§ Task instructions:
Copy nothing but the lines from the one containing "The image size is (497, 373)." through the last line of the entries below, exactly as written and without pictures.

§ Data for analysis:

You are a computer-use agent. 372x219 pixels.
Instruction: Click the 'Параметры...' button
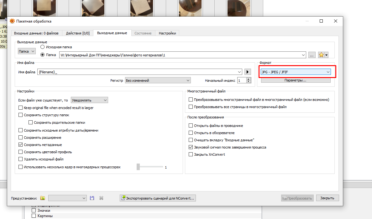click(x=295, y=80)
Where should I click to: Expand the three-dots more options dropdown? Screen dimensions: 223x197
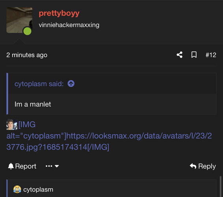coord(52,166)
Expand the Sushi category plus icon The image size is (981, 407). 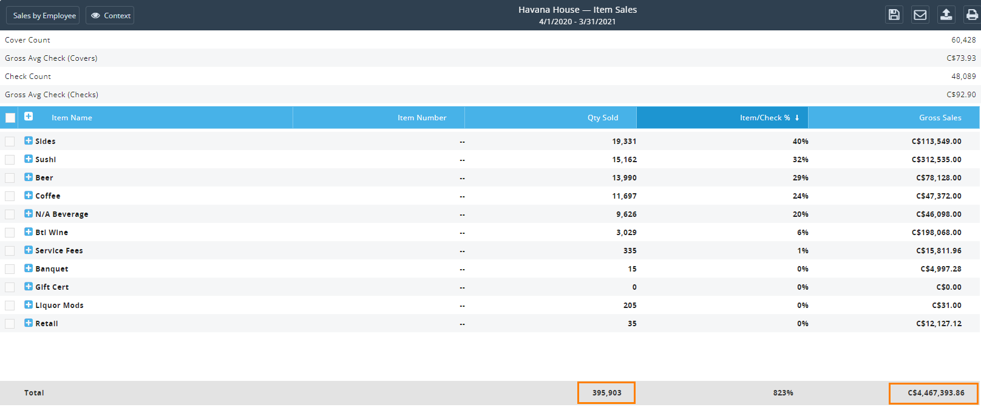pos(29,159)
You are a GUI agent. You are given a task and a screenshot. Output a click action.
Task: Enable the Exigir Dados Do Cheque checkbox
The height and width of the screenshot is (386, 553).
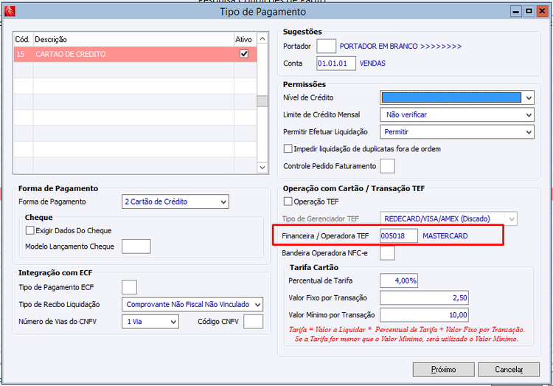(30, 230)
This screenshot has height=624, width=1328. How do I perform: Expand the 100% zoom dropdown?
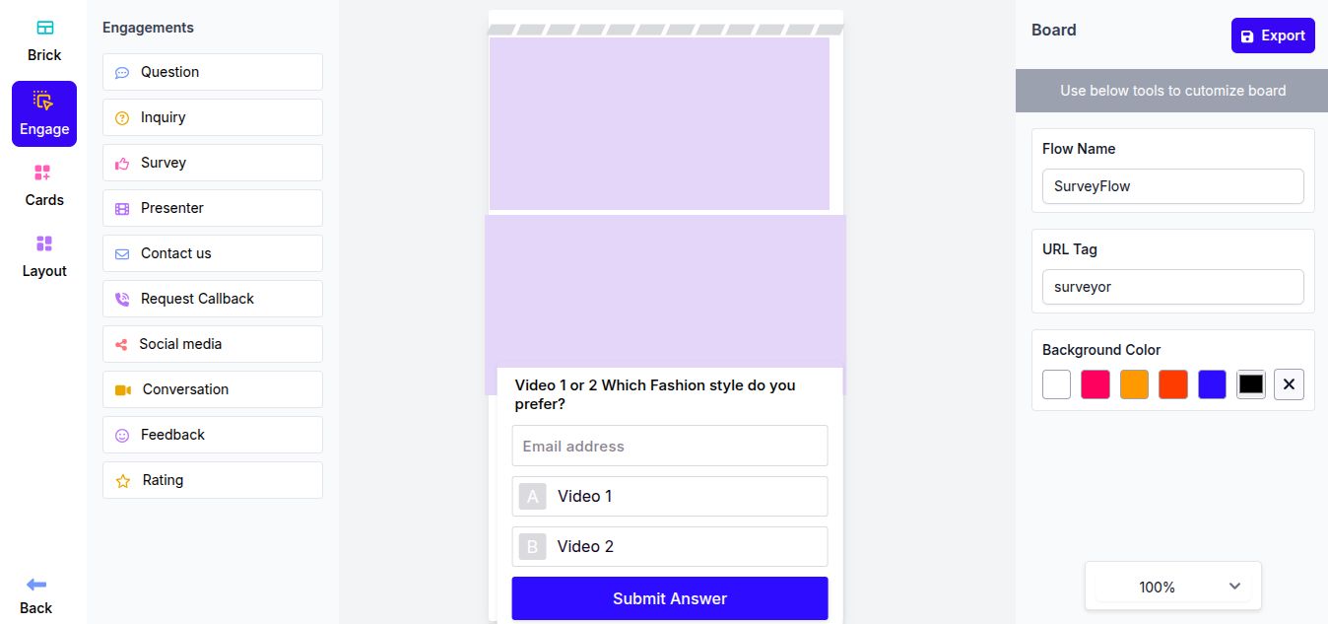[1172, 587]
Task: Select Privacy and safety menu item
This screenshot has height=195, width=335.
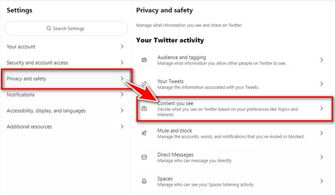Action: click(67, 79)

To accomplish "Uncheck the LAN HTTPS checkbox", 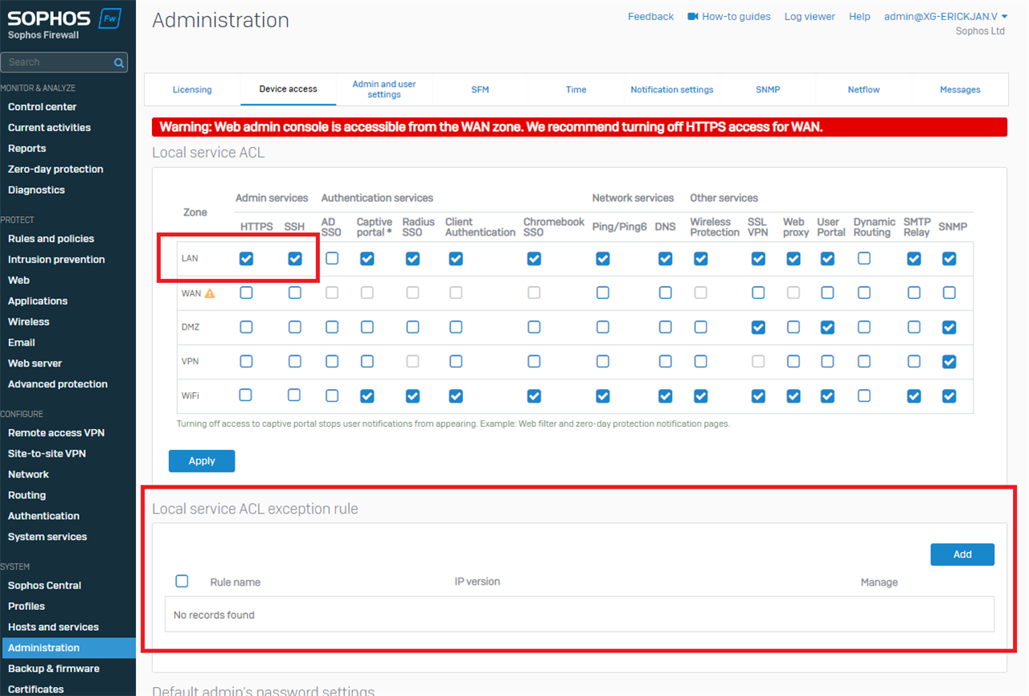I will click(x=246, y=259).
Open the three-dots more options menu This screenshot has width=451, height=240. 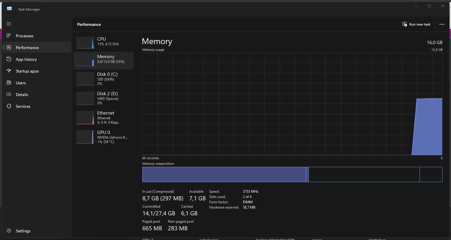coord(442,24)
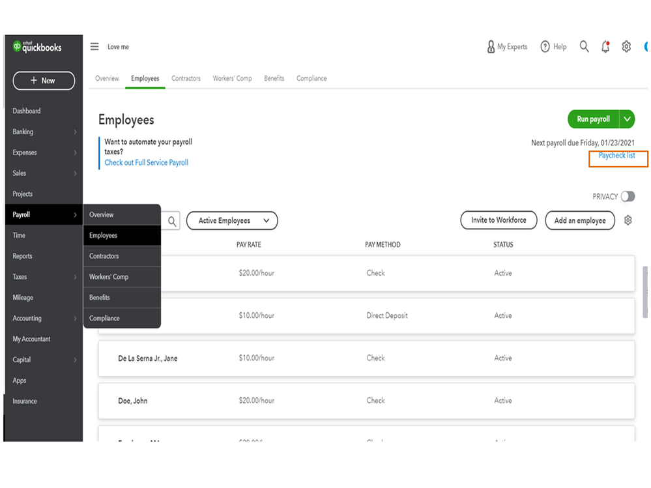
Task: Click the + New button
Action: click(x=44, y=81)
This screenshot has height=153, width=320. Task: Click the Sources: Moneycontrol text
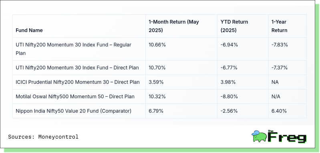point(43,137)
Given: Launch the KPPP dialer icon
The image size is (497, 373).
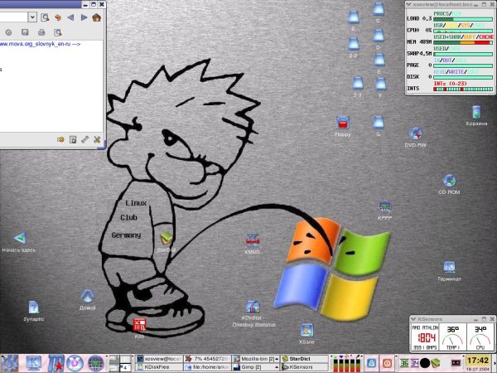Looking at the screenshot, I should 385,207.
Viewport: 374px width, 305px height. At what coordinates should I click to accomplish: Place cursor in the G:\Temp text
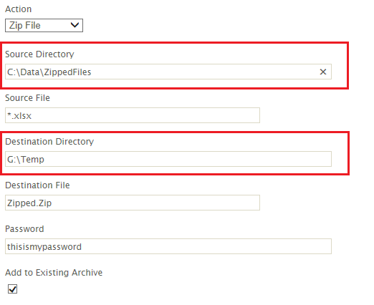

§ Result of this task:
The image size is (497, 373).
Looking at the screenshot, I should 385,207.
Viewport: 374px width, 305px height. At what coordinates should I click to accomplish: Place cursor in the G:\Temp text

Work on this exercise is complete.